== Recorded information ==
☆ ☆ ☆

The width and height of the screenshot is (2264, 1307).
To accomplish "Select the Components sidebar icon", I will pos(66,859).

☆ ☆ ☆

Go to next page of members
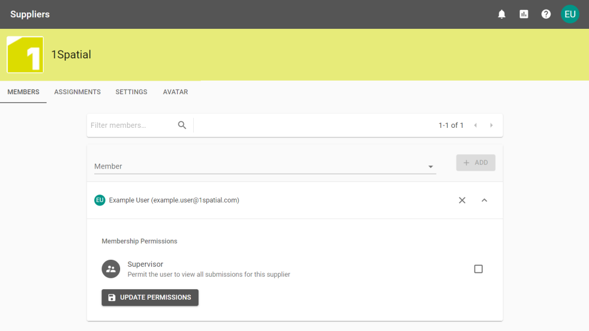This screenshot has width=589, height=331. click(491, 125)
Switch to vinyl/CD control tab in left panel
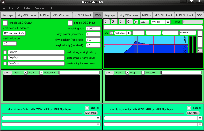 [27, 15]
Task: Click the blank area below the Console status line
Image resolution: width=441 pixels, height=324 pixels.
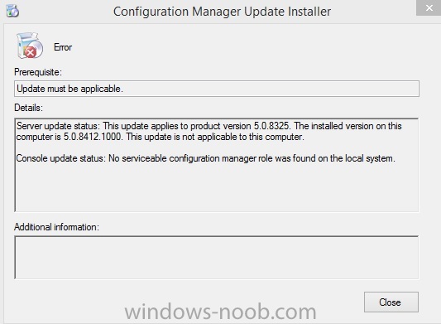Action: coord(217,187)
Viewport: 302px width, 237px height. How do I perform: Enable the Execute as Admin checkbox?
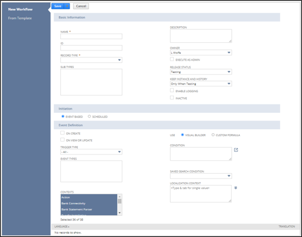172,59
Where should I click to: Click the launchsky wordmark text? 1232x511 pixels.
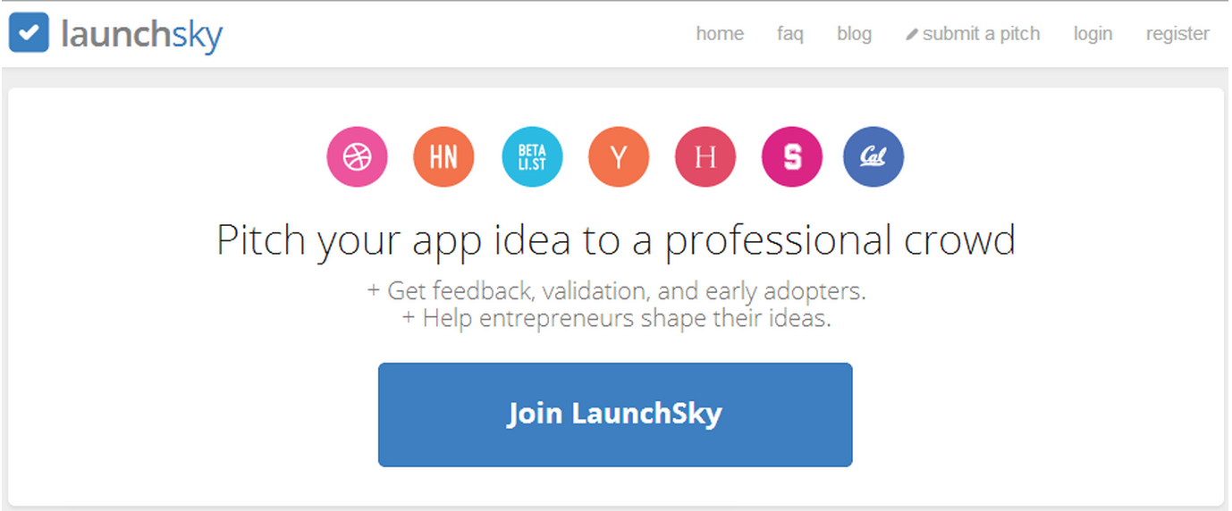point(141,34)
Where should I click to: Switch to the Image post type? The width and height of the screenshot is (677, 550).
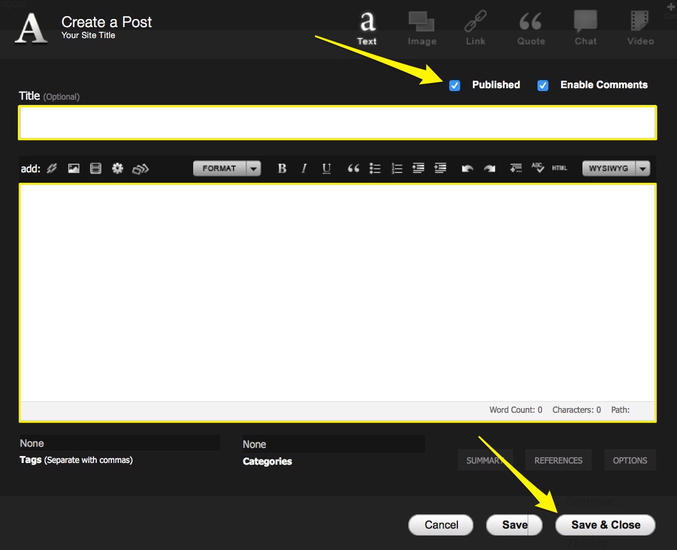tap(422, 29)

☆ ☆ ☆

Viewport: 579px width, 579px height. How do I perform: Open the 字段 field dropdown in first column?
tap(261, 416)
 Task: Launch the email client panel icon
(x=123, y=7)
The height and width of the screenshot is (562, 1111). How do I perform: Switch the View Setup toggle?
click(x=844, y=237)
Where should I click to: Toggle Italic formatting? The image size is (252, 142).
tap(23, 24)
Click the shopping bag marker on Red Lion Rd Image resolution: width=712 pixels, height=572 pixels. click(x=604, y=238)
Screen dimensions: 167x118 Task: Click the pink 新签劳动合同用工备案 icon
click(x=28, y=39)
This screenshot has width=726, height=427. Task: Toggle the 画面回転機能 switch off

☆ ☆ ☆

== Exercise description ==
Copy the listing word for word, starting at the line that contains "Where should I click to: Switch" and stopping after the line that contains "tap(422, 29)". Leave out the pictures.

== The answer ==
Where should I click to: Switch to the Image post type? The width and height of the screenshot is (677, 550).
tap(422, 29)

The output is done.